Utility companies, governments, banks – every agency that sends us bills or statements keeps telling us to make it easier for ourselves, save trees, go green, go paperless. Make it easier for whom, save what trees?

advertising flyer for "go paperless"

I’m going to want a paper copy of those statements anyway. So I’m going to have to print them. So it will be paper I buy instead of paper bought by the sender. Same number of trees die.

It would save those companies and agencies the costs of postage. And if I were promised that those savings would be passed along to consumers in the form of lower rates or rebate, I might do it. I need something to compensate me for the time I would have to spend opening the emails and printing them before I stick them in my file.

Paperless necessities vs. junk paper sprees

I also would need a guarantee that the useless, unwanted, paper-wasting promotions and special offers that I receive in the mail from those selfsame companies and agencies would also stop.

flyers from one small newspaper

These photographs are of the unsolicited, unwanted, tree- and time-consuming junk that came in my mail and in my newspaper on one day. A letter from Bell telling me about their wonderful internet provider offer. I’ve received hundreds of these from Bell in the past couple years. Each one requires postage, each one contributes to the death of a tree.
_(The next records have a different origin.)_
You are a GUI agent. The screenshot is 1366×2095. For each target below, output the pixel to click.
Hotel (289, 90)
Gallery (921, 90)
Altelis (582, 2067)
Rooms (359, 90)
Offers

Each one of these missives requires me to: 1, open it, 2, remove the plastic window from the envelope, 3, tear off the parts with my name to be put in the shredder and 4, put the rest in the recycling bin. Then I have to bundle all this unwanted crap in a tidy way and put it in the blue bin. So that big polluting trucks can pick it up and take to a recycling facility to do whatever it is they actually do with McDonald’s coupons, pizza offers and letters from Bell Canada.

junk-mail photo d stewart

Notice the magazine in the photo above? It’s Glow, a beauty magazine from Shopper’s Drug Mart. I don’t want it, I didn’t ask for it, I didn’t subscribe. I get it free because I have an Optimum card. The card gives me a benefit – points that get me free stuff. The first time I got the magazine – a “gift issue” – I thought, ok, they’re just fishing for subscribers. I won’t get another one. Next month, there it is. Take the hint: if I wanted it, I’d subscribe. I signed up for a points card, not a magazine.

No worry about using paper for promotions

If I wanted new products or services from Bell or Rogers or my bank, I would contact them. I’m already a customer! If Bell, Rogers or my bank wants to save their time and money by not sending me the one piece of paper that I actually need from them – my monthly statement – they can also stop cluttering up my mail box and life with junk I don’t want. And I don’t want emails from them either. I can get rid of emails faster than paper. But  I don’t want to clutter my inbox or mind with junk either.

If companies and agencies are concerned about saving trees, condense your statements so that a standard one fits on one sheet of paper. Bell is bad for this: the layout unnecessarily uses 2 double-sided sheets. Also, quit sending junk. That would really save trees.


This Post Has 2 Comments

  1. OMG! I LOVED this post and couldn’t agree with it more. Same goes for all those pre-approved credit card applications – that I neither applied for nor want. I applaud you.

    1. Hi Stacey, yes, the pre-approved credit cards – from every bank in existence, including too often your own! Send statements on a fully-used sheet of paper so we’d have the paper record most of us need and the post office would have revenue from actual mail service. Cut out the junk mail we neither want nor need and we’d save entire forests, and money and time on shredding. Thanks for writing.